Over the years, she increased responsibility for such establishments as Morgan State University, East Tennessee State University, Orange Coast College, North Carolina A&T State University, Southern California College, and Norfolk University. She is a past president of the PanHellenic Council, a Zeta Phi Beta Sorority member, and a former Miss Phi Beta Sigma Fraternity. She is also a fellow of the American Society of Allied Health. Dr. Freeman has worked with the Virginia Board of Examiners for Audiology and Speech Pathology and the Virginia Task Force on Science and Technology.

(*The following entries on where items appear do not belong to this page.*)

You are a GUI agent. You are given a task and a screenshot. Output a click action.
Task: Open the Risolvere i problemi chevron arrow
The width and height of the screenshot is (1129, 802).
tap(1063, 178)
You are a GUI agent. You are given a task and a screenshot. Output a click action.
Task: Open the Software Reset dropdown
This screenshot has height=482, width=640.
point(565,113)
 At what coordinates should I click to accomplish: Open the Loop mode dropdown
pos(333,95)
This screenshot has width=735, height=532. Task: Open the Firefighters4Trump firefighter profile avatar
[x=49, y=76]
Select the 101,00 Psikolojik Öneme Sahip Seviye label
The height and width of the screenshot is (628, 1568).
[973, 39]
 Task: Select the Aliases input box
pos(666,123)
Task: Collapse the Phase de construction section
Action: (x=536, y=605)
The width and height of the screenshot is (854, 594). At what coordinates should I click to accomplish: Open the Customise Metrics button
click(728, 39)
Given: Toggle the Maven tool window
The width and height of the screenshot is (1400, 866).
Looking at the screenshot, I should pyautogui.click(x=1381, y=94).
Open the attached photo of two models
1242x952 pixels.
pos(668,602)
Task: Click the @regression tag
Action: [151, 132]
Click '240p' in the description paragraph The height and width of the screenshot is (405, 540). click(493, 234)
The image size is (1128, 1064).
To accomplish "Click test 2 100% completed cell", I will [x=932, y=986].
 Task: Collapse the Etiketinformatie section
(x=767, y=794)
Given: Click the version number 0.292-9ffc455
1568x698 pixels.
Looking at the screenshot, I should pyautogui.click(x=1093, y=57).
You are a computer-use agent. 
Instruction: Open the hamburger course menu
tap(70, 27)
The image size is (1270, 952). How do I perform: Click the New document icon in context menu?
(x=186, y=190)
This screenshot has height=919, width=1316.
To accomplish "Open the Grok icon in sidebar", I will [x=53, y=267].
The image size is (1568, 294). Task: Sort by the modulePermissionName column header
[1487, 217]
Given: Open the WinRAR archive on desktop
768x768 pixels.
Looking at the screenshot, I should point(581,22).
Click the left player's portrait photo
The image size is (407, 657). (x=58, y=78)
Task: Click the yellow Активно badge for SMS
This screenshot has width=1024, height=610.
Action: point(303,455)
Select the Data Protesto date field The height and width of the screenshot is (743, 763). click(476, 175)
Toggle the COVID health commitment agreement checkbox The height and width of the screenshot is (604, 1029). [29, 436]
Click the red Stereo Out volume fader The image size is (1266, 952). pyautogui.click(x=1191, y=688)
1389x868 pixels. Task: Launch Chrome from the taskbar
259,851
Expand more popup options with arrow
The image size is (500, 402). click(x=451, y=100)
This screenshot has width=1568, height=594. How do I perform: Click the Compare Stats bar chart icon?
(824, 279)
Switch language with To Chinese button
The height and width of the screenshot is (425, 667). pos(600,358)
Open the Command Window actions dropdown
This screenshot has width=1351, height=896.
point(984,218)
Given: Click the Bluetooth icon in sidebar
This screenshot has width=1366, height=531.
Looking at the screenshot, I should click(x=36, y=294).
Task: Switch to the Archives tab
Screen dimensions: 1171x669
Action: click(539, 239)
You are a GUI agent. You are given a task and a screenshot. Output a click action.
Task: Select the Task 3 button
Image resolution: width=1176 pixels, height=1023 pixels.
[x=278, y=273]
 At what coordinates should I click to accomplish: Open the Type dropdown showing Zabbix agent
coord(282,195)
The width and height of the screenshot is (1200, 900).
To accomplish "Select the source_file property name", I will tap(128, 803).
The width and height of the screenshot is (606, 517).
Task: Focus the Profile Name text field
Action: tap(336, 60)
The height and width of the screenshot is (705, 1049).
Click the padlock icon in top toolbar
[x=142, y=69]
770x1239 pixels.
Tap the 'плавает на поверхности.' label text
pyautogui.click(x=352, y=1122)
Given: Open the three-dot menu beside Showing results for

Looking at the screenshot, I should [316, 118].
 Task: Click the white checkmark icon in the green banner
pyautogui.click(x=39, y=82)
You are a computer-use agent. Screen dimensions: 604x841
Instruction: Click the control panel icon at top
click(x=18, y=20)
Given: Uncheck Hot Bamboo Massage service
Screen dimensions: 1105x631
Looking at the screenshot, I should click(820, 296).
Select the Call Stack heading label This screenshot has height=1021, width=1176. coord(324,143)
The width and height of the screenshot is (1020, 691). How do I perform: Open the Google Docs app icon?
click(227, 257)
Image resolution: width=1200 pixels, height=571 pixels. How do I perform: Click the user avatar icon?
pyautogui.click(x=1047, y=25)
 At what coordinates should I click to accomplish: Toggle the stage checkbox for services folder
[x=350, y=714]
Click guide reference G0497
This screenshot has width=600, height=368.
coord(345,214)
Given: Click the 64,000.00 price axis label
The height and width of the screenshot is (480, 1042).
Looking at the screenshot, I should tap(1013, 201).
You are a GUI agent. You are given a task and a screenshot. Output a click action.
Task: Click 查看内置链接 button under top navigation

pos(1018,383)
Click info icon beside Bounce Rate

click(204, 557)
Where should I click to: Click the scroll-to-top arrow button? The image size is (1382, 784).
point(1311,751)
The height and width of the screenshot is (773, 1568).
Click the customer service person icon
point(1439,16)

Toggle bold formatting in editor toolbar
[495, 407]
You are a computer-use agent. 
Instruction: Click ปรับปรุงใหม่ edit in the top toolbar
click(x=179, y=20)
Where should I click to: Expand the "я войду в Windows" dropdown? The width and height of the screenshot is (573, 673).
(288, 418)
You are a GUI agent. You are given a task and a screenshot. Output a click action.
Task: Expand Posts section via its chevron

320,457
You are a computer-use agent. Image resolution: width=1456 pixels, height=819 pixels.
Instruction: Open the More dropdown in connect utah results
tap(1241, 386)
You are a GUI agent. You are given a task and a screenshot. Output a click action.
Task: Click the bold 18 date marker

Her activism has been through several board roles for the California Association of Instructional Administrators, the Montebello Rehabilitation Hospital, the Foundation for the Carolinas, and the Greater Opportunity Development Center, a foundation she created to help the poor improve their lives. She has mentored over 30,000 vulnerable persons to earn degrees in higher education. Dr. Freeman has been recognized in Who's Who in America and the Harlem Renaissance Award for being an Outstanding President of a Historically Black College and University.
Dr. Freeman is the author of 25 scholarly publications and the following books and albums: Step Up Sister, Step Up Sister Music with Poetry Album, Step Up Sister Poetry, and Black River. She has also served as a Pentagon fellow for the U.S. Army Center of Military History. The only woman in history to establish two NASA SEMAA Laboratories to help disadvantaged youth enter the STEM fields, Dr. Freeman is proud to have solicited funds from 65 corporations totaling 50 million dollars.
Dr. Freeman is currently a fundraising and grants writing consultant and the project director of the Bureau of Prisons Reentry CRN Project with Sampson Jefferson and Associates. Her projects range from faith-based prison reform to secondary and post-secondary classroom education strategies.